NEW ORLEANS -- For all those years as general manager in Montreal, it was all Jim Beattie could do to find the money to make a dramatic acquisition of a new resin bag. Now, though, things are different.
Now he's practically turned into Jed Clampett, trying to figure out how that oil well wound up in his back yard.
Now, of course, Jim Beattie works for Orioles owner Peter (Money Is No Object) Angelos. And so, in what sometimes seems like a "Beverly Hillbillies" remake with crabcakes filling in for the palm trees, it almost figures that Beattie could well be on the verge of spending, oh, about 12 trillion dollars in 48 hours.
OK, so maybe not 12 trillion. But after depositing 72 million bucks into Miguel Tejada's checking account Sunday, the Orioles' executive vice president sprinted right back to work.
And it isn't out of the question that sometime, before he leaves these winter meetings, his team could figure out a way to pay out more than 100 million additional U.S. dollars to enrich the coffers of both Ivan Rodriguez and Vladimir Guerrero.
As Sunday night arrived, the Orioles appeared close to reeling in Rodriguez next, with a deal believed to be in the neighborhood of three years, $30 million (although a big chunk of the money would be deferred). Meanwhile, they're still charging hard after Guerrero, who conveniently employs the same agent as Tejada (Fernando Cuza).
Boy, it sure wasn't like this in the good old days in Montreal, all right. Back then, Beattie's biggest expenditure might have been, well, what? The annual Expos Christmas party?
Asked if it felt a little strange to be doling out all this cash at the winter meetings, Beattie looked around the press-conference room and quipped: "Yeah. When I walked in, I said, `I've never been in this room.'"
When someone then asked what he might feel like if he goes ahead and spends even more gazillions of dollars, Beattie chuckled: "I'm just trying to figure out how to pay for dinner tonight."
Well, at least the dinner won't tell him it has better offers from the diners in the next booth.
Guerrero, on the other hand, hasn't had the look of a main dish that just can't wait to jump on the Orioles' plate.
Since the day he filed for free agency, the Orioles have been Guerrero's most obvious destination. And Beattie, his one-time GM, has been more open about pursuing him than any other GM on the continent. Still, Guerrero has given the appearance of a man who keeps looking around the disco for someone else to dance with.
A longtime friend of Guerrero said Sunday that he believes Guerrero's first choice is to play in Florida. In South Florida, obviously, he would be surrounded by balmy weather, a large Spanish-speaking community, more prominent Dominican players and a front office populated in great part with people he was familiar with in Montreal -- including senior VP Fred Ferreira, the scout who signed him.

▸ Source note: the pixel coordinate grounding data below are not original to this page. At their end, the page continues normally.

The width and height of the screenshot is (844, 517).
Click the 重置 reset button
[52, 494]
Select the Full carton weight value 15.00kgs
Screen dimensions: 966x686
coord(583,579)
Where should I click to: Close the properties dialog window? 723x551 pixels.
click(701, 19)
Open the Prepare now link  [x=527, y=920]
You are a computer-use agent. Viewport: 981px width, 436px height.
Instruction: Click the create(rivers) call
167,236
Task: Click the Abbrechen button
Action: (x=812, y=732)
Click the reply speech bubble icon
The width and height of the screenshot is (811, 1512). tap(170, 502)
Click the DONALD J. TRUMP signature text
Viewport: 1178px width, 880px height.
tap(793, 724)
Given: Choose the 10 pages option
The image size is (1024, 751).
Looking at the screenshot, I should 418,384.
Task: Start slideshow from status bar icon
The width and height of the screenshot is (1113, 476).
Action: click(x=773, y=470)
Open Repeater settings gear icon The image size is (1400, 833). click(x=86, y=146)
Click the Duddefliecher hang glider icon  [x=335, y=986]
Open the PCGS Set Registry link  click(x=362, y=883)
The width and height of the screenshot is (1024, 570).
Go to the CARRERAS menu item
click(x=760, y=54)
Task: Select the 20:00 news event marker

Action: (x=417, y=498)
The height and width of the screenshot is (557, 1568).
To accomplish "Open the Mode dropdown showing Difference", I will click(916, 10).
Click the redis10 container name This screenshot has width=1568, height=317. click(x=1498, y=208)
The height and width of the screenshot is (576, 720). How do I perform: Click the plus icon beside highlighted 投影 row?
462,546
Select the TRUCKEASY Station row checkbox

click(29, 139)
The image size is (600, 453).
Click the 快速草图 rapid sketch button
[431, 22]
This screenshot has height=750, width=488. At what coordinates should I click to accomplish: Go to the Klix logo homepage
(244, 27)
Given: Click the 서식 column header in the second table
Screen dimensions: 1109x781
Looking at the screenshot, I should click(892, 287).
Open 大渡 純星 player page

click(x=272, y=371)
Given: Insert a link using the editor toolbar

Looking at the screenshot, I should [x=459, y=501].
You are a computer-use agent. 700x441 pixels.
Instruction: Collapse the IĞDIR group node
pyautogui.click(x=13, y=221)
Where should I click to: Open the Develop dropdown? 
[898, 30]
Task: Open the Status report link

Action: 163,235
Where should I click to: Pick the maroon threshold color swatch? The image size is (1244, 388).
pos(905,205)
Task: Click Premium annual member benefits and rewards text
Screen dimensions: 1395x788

But for Guerrero, this isn't just about dreams. It's about business. And for the Florida Marlins, the business end is always trouble.
The Marlins obviously have money issues, largely because they aren't sure if their favorite taxpayers will feel like building them a new ballpark. So they would want any contract offer to be long (maybe as long as 10 years), backloaded and possibly contingent on getting the new stadium approved. Guerrero already has turned down one backloaded offer, from the Expos. So why would he accept another one from the Marlins?
With Florida clearly unable to match the Orioles' financial firepower, with the New York Yankees out of the picture and with no other suitor visibly on the horizon, that opens a clear road for Guerrero to land in Baltimore.
On the other hand, it also opens a clear road for the Orioles to outspend Donald Trump. But as mind-warping as it might seem for one team to sign the three premier position players on the market -- Tejada, Guerrero and Rodriguez -- it appears Angelos plans to allow them to do just that.
"I don't think we have any sort of limitation on that sort of expenditure," said Mike Flanagan, the Orioles' vice president of baseball operations. "We have a lot of important pieces in our puzzle that we need to address. And now we have the flexibility to address them."
They also now have clear proof to offer to the other guys on their shopping list that a prominent player thinks Baltimore is a more attractive place to play than, say, Taipei.
"The Baltimore Orioles should be one of the premier franchises in baseball," Beattie said. "This is a place where players can come to the ballpark and find some of the greatest players in history hanging around the ballpark. ... Jim Palmer ... Brooks Robinson ... Boog Powell. These guys are around this team all the time. So the tradition and the whole cache of this organization is tremendous."
But the Orioles have more than tradition to sell, you understand. They also have ... uh ... ribs. Heck, if Boog's Barbecue isn't an attraction for a prominent free agent, it's only because the guy has some kind of blockage in his nasal passages.
"Miguel certainly knew, and was sensitive to, the Aroma Borealis of Boog's," Flanagan laughed. "It's a definitely an indicator of wind direction. If you can smell Boog's while you're at home plate, you know the wind is blowing in."
And now, if Pudge also signs on, Guerrero will be able to smell the sweet scent of two fellow Latinos deciding that Baltimore is their kind of place. Which should make it considerably easier for the Orioles to go 3-for-3 at the free-agent plate.
But you can't sign three big-time free agents until you sign the first one. And Miguel Tejada -- even at $12 million a year -- was a huge step for a franchise that is 97 games under .500 since its last winning season in 1997.
"It's a signal," Beattie said. "It's one of a few things we hope we can do to show other players that the Orioles are ready to contend -- and quickly."
So now, if they can just sign all these guys they're chasing, they might not even need the Red Sox and Yankees to secede from the American League to do it.